The case was tried by a jury and Boucher was awarded damages as follows: (i) $1,200,000 from Wal-Mart, made up of punitive damages of $1,000,000 and aggravated damages of $200,000; and (ii) $250,000 from Pinnock, made up of punitive damages of $150,000 and damages for intentional infliction of mental suffering in the amount of $100,000. As the employer, Wal-Mart was ultimately responsible for the damages award against Pinnock. While there have been a few extremely high punitive damages awards under Canadian law, they are the exception to the rule. Needless to say, Wal-Mart appealed the decision.
The Court of Appeal conducted an analysis of the different types of damages. Among other things, it confirmed that aggravated damages are intended to be compensatory, whereas punitive damages are intended to punish the wrongdoer. It also confirmed that “if the award of punitive damages when added to compensatory damages, produces a total sum that is so ‘inordinately large’ that it exceeds what is ‘rationally’ required to punish the defendant, it will be reduced or set aside on appeal.” When the damages award against Pinnock was reviewed, the court felt compelled to reduce the $150,000 punitive damages award to $10,000, although the $100,000 award for intentional infliction of mental suffering was left in place.
A similar analysis was used when looking at the damages assessed against Wal-Mart. The $200,000 aggravated damages award was permitted to stand, and the $1,000,000 punitive damages award was then reviewed in conjunction with it. Ultimately, the court decided that “an additional punitive damages award of $1,000,000 [was] not rationally required to punish [Wal-Mart] or to give effect to denunciation and deterrence”, and it reduced the $1,000,000 punitive damages award to $100,000.

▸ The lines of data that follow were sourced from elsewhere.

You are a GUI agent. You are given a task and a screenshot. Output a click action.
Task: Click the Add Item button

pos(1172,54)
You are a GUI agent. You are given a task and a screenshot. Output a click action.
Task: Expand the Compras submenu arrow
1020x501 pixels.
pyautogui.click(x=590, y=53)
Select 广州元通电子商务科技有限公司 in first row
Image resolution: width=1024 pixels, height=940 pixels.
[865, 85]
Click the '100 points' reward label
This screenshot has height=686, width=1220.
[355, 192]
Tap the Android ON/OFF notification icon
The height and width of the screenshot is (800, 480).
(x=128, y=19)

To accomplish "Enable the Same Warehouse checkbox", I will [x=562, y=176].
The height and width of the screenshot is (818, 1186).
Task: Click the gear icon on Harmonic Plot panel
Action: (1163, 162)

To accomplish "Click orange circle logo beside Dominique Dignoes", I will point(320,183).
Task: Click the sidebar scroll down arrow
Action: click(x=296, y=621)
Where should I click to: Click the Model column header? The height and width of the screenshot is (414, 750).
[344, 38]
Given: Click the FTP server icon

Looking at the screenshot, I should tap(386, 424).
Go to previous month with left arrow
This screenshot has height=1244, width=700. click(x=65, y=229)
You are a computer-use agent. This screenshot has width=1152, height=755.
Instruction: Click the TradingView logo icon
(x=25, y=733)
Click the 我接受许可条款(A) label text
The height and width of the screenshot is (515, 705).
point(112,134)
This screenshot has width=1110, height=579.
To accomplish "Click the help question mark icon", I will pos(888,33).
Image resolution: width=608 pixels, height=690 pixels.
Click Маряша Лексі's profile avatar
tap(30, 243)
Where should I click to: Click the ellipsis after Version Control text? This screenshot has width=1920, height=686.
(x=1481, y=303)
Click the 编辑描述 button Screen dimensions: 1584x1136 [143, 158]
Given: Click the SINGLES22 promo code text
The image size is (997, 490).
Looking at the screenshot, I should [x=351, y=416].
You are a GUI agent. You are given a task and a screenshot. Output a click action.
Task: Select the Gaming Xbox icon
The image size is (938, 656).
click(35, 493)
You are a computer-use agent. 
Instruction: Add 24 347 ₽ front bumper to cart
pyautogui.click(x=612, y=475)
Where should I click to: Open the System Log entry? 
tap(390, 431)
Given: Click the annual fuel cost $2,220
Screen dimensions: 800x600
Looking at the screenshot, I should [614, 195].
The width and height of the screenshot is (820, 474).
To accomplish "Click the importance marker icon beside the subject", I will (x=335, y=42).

Boucher ended up with: (i) 8 months of pay (which was not the subject of litigation); $110,000 from Pinnock for intentional infliction of mental suffering, together with punitive damages; and (ii) $300,000 from Wal-Mart for aggravated damages, together with punitive damages. Ultimately, $1,040,000 in punitive damages was removed from the jury’s findings, thus bringing the decision back into the reasonable range of damages which we have come to expect from Canadian courts. A lesson still remains for employers however, which is that workplace investigations need to be performed thoroughly, objectively and fairly, and a price will be paid when managers are permitted to intimidate and harass the employees that they supervise.